Er hat lange auf sich warten lassen, aber nun ist er da - der Winter. Besonders in den Höhenlagen der Mittelgebirge und Alpen können Wintersportler derzeit voll auf ihre Kosten kommen. Aber nicht nur beim Wintersport sollten Sie gut vorbereitet sein, auch beim heimischen Winterdienst ist eine funktionierende und vollständige Ausrüstung Pflicht.
In den Mittelgebirgen ist der Winter angekommen
Ob Erzgebirge, Harz oder Bayerischer Wald, in den Mittelgebirgen scheint der Winter nun doch angekommen zu sein. Auch wenn es noch keine rekordverdächtigen Schneemengen sind, so reicht es doch, um die Wintersportler zufrieden zu stellen und den Räumdiensten und zuständigen Hausbesitzern, Mietern oder Hausmeisten die Schweißperlen auf die Stirn zu treiben. Ein ähnliches Bild zeigt sich auch im Alpenvorland und den Alpen.
Lediglich in den flacheren Regionen der Bundesrepublik ist Schnee nach wie vor Mangelware. Von Frankfurt über Leipzig, Berlin bis nach Hamburg und Kiel zieht sich in diesem Jahr ein grünes Band und der Schnee bleibt aus. Ob auch im Flachland in diesem Winter noch Schnee kommt, darf mittlerweile bezweifelt werden. Die meisten Wettersimulationen sind sich einig und gehen weiterhin davon aus, dass Plusgrade und mildes Wetter bis mindestens Ende Januar anhalten werden.

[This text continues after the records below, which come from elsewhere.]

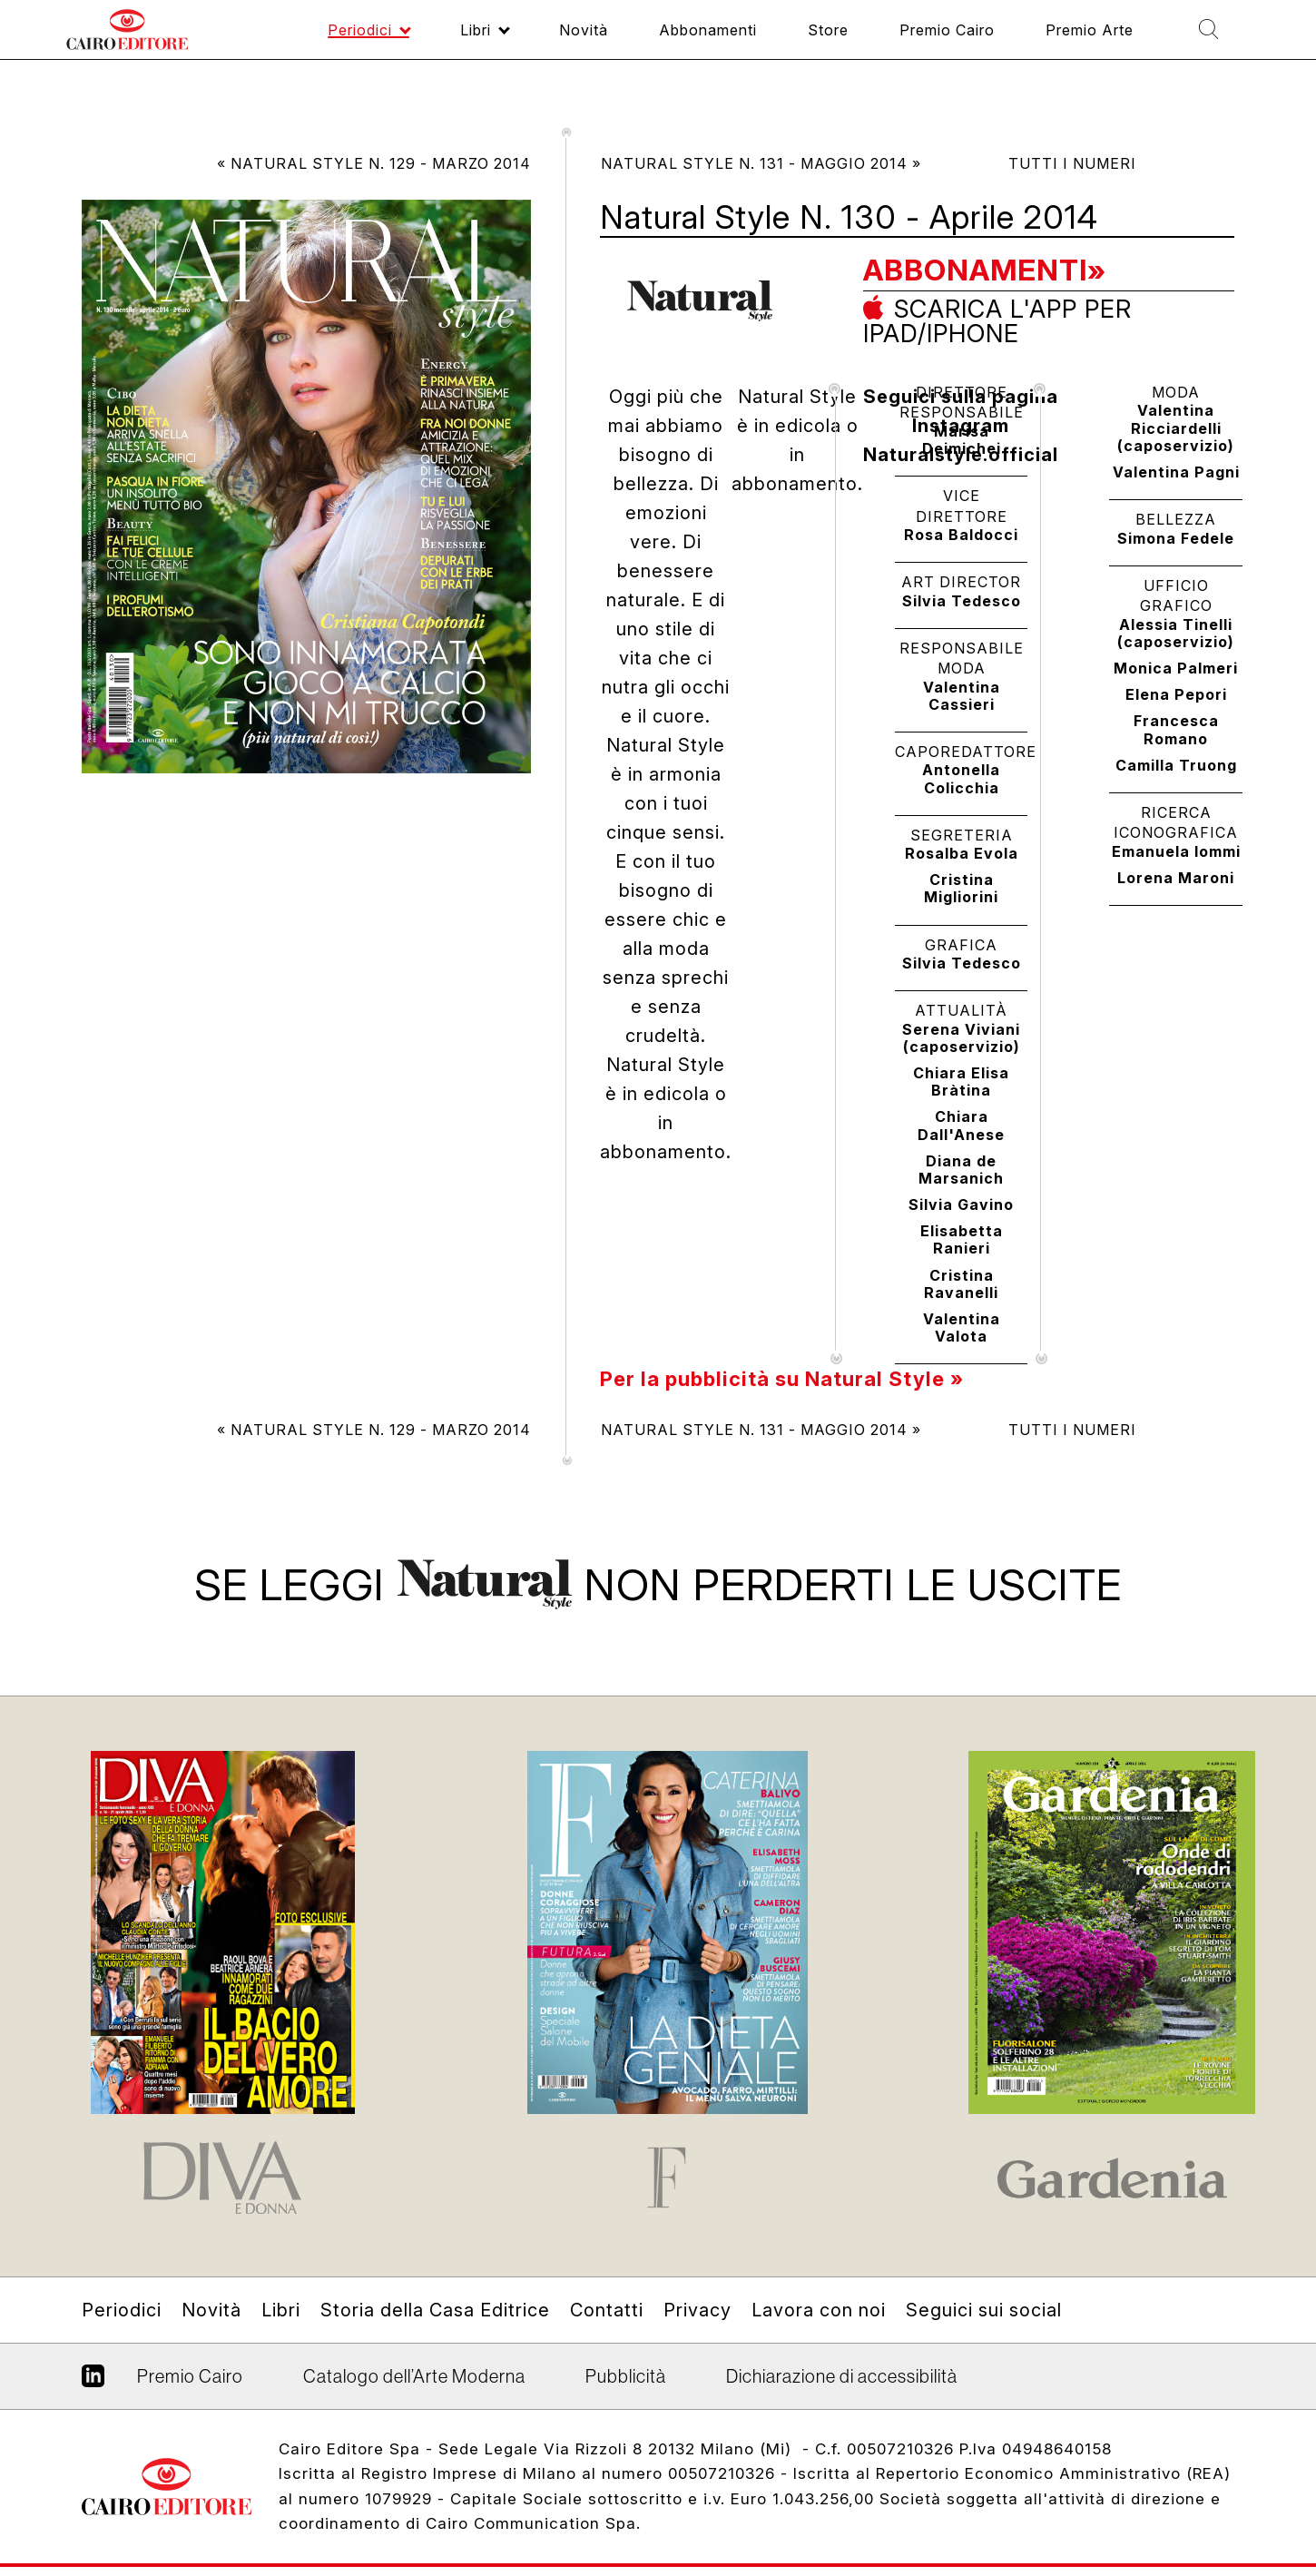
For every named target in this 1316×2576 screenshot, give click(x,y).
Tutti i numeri (1072, 163)
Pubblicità (625, 2376)
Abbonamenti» (984, 270)
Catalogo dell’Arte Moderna (414, 2376)
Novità (211, 2310)
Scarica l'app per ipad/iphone (997, 320)
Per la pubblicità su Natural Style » (782, 1379)
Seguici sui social (984, 2310)
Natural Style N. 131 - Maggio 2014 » (761, 163)
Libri (280, 2310)
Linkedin (93, 2382)
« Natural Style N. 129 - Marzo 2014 (374, 163)
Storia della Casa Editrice (435, 2310)
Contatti (606, 2310)
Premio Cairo (190, 2376)
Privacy (697, 2310)
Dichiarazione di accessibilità (842, 2376)
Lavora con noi (818, 2310)
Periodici (122, 2310)
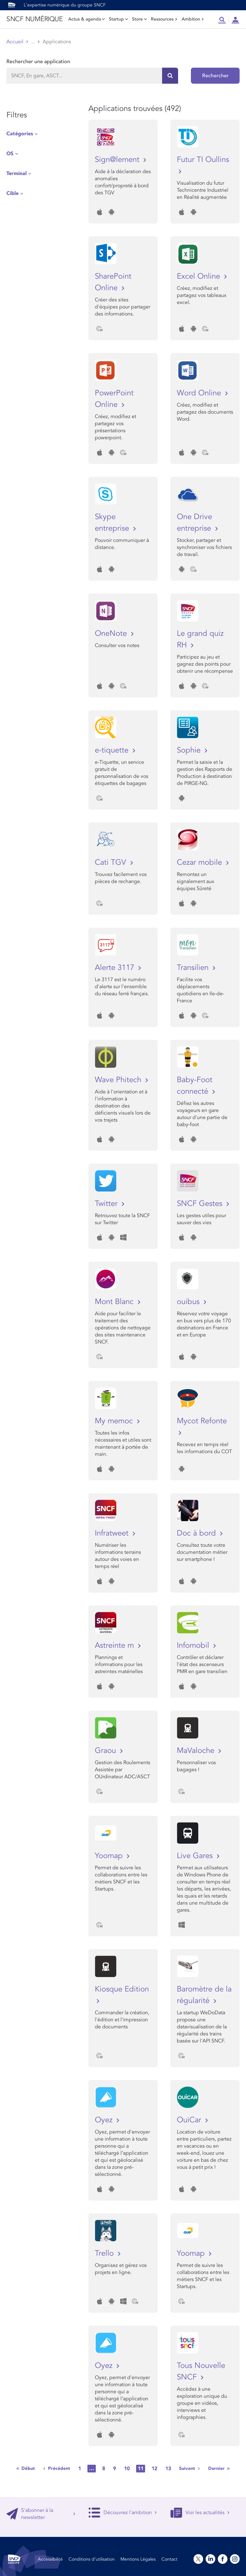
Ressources (164, 19)
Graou (106, 1750)
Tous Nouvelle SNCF (201, 2371)
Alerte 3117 (115, 967)
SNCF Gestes (201, 1203)
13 (168, 2468)
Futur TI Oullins (203, 159)
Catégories (19, 133)
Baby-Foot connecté (194, 1085)
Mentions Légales (138, 2559)
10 (127, 2468)
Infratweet (113, 1533)
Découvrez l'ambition (122, 2512)
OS (9, 153)
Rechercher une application (38, 61)
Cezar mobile (200, 862)
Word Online (200, 393)
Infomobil (194, 1645)
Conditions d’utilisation (92, 2559)
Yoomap (110, 1855)
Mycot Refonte (202, 1421)
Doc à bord (197, 1533)
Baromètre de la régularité (204, 1994)
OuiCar (190, 2120)
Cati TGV (111, 862)
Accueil (14, 41)
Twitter (107, 1203)
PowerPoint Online (114, 398)
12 (154, 2468)
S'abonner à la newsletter (41, 2514)
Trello (105, 2253)
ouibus (189, 1301)
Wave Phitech (119, 1079)
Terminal (16, 173)
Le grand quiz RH (200, 639)
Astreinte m (115, 1645)
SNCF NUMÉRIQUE (34, 19)
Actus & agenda (86, 19)
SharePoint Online (113, 282)
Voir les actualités (200, 2512)
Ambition (193, 19)
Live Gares (196, 1855)
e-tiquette (113, 750)
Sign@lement (118, 159)
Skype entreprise (113, 522)
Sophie (190, 750)
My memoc (115, 1421)
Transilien (194, 967)
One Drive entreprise (195, 522)
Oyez (105, 2120)
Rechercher (215, 75)
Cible (12, 193)
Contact (169, 2559)
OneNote (112, 633)
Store (139, 19)
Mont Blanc (115, 1301)
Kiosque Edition (122, 1989)
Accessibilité (50, 2559)
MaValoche (197, 1750)
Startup (118, 19)
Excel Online (199, 276)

Missachtete Räumpflicht kostet Geld
Die winterlichen Bedingungen in einigen Regionen der Bundesrepublik dürften für Hausbesitzer wieder unangenehme Räumpflichten nach sich ziehen, die in der Regel über Kommunalsatzungen geregelt werden. Mieter, die per Mietvertrag verpflichtet sind, können sich übrigens nicht ausruhen, sondern werden ebenfalls in die Pflicht genommen.
Davon wird selbst bei einer Behinderung keine Ausnahme gemacht. Allerdings muss der Vermieter die Räumpflicht gerecht verteilen, was unter anderem die beliebte Parterre-Regelung verbietet. Mietrechtsexperten weisen auch dieses Jahr wieder auf diese Tatsache hin und stärken Betroffenen damit den Rücken.